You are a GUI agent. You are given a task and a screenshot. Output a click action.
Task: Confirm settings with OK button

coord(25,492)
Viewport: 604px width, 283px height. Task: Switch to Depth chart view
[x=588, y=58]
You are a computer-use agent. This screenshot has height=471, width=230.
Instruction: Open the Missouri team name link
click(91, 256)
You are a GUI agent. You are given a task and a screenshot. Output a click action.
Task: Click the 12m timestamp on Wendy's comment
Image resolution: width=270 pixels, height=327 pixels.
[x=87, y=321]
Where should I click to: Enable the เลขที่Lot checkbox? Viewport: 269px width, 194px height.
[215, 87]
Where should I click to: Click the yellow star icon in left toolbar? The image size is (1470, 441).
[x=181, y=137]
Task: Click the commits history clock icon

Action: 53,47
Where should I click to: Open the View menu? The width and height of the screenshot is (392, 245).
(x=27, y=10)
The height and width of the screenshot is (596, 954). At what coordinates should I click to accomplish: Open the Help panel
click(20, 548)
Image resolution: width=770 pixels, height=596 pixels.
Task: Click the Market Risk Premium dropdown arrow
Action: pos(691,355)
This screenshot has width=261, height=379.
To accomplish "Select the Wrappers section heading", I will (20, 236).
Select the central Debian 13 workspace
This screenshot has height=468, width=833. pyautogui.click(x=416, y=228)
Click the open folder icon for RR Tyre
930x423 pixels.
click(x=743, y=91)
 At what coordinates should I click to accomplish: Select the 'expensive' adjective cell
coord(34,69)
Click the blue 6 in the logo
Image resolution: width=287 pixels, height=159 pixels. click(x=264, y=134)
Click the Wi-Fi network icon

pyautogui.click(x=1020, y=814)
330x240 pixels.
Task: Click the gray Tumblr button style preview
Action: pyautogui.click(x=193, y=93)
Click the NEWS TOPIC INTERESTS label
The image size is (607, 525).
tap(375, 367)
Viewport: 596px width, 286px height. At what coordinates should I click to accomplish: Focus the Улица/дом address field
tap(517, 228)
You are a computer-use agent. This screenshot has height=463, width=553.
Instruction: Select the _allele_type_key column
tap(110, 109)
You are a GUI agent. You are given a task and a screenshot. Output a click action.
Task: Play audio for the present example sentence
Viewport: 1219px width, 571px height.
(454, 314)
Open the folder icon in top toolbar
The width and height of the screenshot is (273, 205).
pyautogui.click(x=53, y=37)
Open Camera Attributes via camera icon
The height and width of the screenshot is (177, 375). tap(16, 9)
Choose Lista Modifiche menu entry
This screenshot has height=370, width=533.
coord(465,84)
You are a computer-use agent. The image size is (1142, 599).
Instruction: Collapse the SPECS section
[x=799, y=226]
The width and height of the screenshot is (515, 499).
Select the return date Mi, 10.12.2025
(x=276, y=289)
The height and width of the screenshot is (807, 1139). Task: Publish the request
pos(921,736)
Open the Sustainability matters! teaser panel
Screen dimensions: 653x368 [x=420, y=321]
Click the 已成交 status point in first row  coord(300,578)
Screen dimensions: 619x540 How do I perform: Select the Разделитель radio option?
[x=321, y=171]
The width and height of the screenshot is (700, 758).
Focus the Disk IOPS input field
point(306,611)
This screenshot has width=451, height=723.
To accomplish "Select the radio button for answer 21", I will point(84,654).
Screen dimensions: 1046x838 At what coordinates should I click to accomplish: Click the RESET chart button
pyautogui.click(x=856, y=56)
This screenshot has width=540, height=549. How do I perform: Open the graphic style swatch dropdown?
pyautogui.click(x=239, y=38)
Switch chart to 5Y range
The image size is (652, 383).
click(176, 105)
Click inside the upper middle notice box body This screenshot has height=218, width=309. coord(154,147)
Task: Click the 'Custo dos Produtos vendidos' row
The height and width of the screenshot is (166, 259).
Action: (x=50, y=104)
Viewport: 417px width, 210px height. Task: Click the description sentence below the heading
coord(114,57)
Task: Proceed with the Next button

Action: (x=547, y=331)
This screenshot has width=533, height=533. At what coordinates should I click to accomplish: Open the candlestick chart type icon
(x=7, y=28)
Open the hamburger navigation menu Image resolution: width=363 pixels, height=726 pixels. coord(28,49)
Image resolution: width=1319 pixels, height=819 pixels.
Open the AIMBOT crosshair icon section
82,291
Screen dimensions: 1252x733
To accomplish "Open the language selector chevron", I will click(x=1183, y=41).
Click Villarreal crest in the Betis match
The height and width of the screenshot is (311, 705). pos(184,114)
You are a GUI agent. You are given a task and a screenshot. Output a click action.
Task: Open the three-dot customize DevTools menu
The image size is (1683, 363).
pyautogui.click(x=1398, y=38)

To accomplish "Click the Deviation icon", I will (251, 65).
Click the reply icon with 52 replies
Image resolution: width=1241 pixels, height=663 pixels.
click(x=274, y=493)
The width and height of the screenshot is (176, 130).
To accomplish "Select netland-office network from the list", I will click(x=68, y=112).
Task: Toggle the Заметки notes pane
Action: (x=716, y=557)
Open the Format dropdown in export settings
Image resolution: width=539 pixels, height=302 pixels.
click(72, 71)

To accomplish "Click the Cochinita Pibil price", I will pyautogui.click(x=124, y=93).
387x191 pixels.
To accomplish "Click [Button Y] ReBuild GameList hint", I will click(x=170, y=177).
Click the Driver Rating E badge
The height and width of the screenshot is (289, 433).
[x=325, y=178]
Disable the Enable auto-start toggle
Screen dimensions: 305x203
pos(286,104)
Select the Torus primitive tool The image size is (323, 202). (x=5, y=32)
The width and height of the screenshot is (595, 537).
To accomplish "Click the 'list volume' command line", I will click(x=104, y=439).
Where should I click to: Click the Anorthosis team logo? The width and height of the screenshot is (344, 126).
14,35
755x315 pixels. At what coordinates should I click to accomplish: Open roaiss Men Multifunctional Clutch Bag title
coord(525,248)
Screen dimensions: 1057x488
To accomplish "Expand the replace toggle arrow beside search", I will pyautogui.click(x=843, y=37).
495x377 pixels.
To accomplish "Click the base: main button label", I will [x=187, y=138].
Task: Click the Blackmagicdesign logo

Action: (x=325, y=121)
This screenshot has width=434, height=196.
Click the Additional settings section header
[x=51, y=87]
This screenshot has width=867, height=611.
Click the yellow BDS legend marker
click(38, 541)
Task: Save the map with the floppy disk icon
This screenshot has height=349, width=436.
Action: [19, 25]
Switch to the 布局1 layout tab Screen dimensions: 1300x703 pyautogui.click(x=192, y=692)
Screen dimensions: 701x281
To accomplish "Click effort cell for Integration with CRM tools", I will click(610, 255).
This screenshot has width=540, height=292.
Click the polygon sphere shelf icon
:::
--- What to do ---
Proceeding from the line containing "This screenshot has height=349, width=436." through the line containing "This screenshot has width=540, height=292.", transcribe the lines above exactly, both end lines included.

--- Solution for this task ---
This screenshot has height=349, width=436.
Action: [19, 25]
Switch to the 布局1 layout tab Screen dimensions: 1300x703 pyautogui.click(x=192, y=692)
Screen dimensions: 701x281
To accomplish "Click effort cell for Integration with CRM tools", I will click(610, 255).
This screenshot has width=540, height=292.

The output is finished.